- _Exercise details_
Down to the last line below, write out every line exactly, starting with the one that contains "This screenshot has height=575, width=728." and leaving out the pictures.
━━ Data for review
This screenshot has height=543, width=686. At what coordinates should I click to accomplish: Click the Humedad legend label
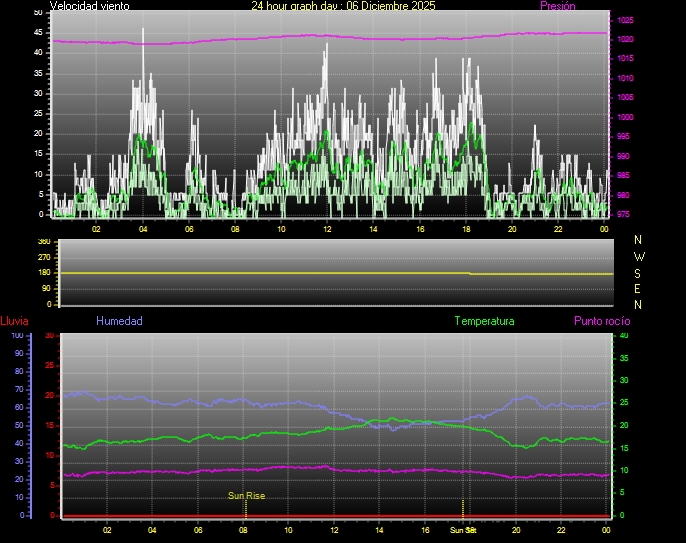(119, 321)
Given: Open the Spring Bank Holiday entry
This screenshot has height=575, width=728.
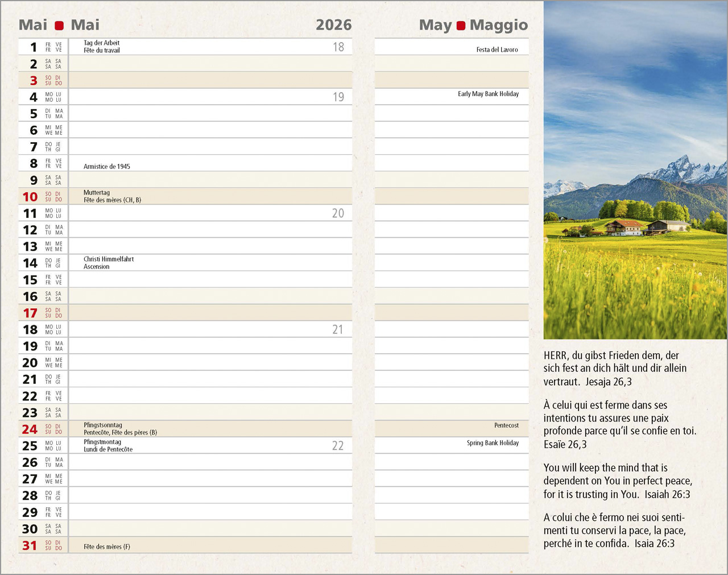Looking at the screenshot, I should point(493,443).
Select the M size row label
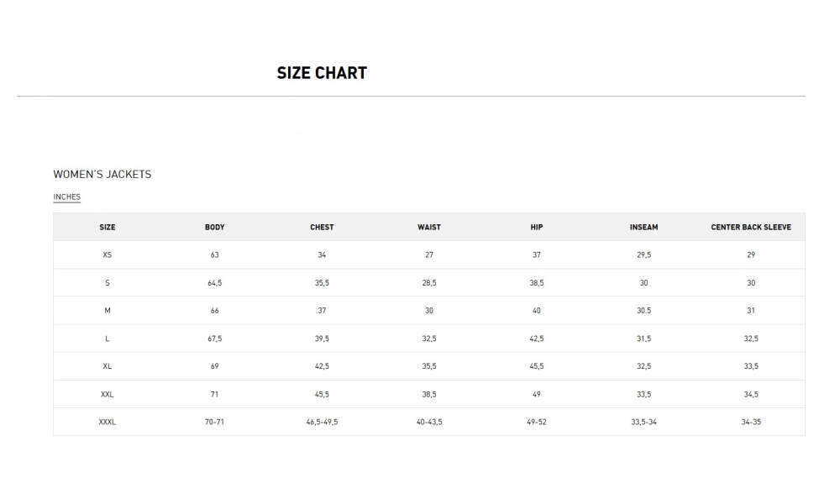 108,311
━━━━
- _Your solution_
This screenshot has height=575, width=728.
Looking at the screenshot, I should point(493,443).
Select the M size row label
 108,311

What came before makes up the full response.